Выпуск № 6 | 1952 (163)

Полицейские громы не заставили себя ждать. Полиция, ознакомившись с содержанием либретто, была скандализована «безнравственной, отталкивающей, тривиальной непристойностью сюжета» и высказала президиуму театра свое крайнее изумление, что поэт Пиаве (автор либретто) и известный композитор Верди не нашли ничего лучшего, куда применить свои таланты, как к недостойному произведению Виктора Гюго. Разумеется, опера тут же была запрещена, и «благородному президиуму» рекомендовалось раз навсегда воздержаться от каких бы то ни было хлопот по поводу запрещенной оперы.

Тем не менее в дальнейшем полиция пошла на уступки. Переговоры закончились переименованием Франциска I сперва в герцога Вандомского, потом — Бургонского, Пармского и наконец, Мантуанского.

Господа полицейские цензора обратили свое внимание не только на «моральность» спектакля, но и на артистические удобства и приличия и сценические условности. Казалось недопустимым, чтобы Риголетто был горбат. Не могли согласиться, чтобы в последнем акте «шут» пел длинный монолог перед окровавленным трупом дочери, заключенным в мешке. И горб, и мешок были неэстетичны.

Верди не выдержал и в одном из своих писем между прочим пишет:

«Я не вижу ничего лучше, как представить действующее лицо внешне безобразным и смешным, но с душой полной нежности и любви. Я выбрал этот сюжет именно за эти качества, за эти оригинальные черты. Если их отнять, я не могу писать музыки.

...Я не пишу случайно, но всегда стараюсь дать моим нотам соответствующий характер...»

Немало портили крови Верди и певцы с их своеобразным тщеславием. Муж одной из исполнительниц Джильды (в «Риголетто») непременно требовал добавить к написанному еще одну колоратурную арию.

Верди полушутя, полусерьезно спрашивает, куда именно в его опере можно было бы пристегнуть требуемую арию, если бы он даже и захотел ее написать:

«Написать и слова, и музыку можно, но ария всегда будет лишней, если она будет не у места. Можно, пожалуй, изобразить Джильду й герцога в спальне... но и то это будет дуэт, а не ария. Великолепный дуэт. Но что скажут патеры, монахи и лицемеры?»
※
■ ЗАДАНИЕ ■
Перепишите дословно часть текста о цензуре оперы «Риголетто»: всё, начиная со слов «Тем не менее» и вплоть до слов «и наконец, Мантуанского.».

■ ИЗВЛЕЧЁННЫЕ ДАННЫЕ ■
※
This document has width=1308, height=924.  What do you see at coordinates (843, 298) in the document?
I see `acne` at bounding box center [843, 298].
※
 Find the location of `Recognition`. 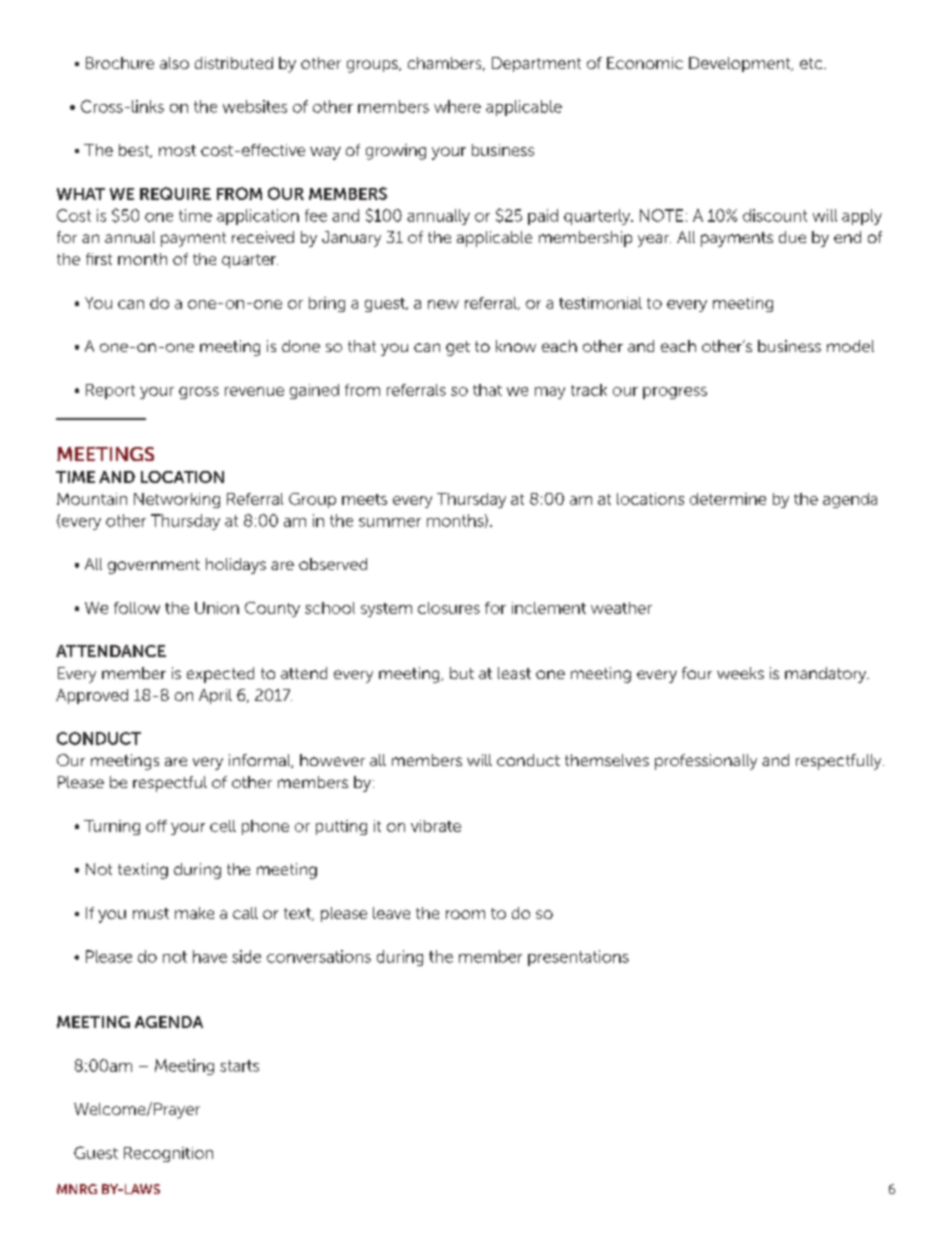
※
■ ОТВЕТ К ЗАДАНИЮ ■
Тем не менее в дальнейшем полиция пошла на уступки. Переговоры закончились переименованием Франциска I сперва в герцога Вандомского, потом — Бургонского, Пармского и наконец, Мантуанского.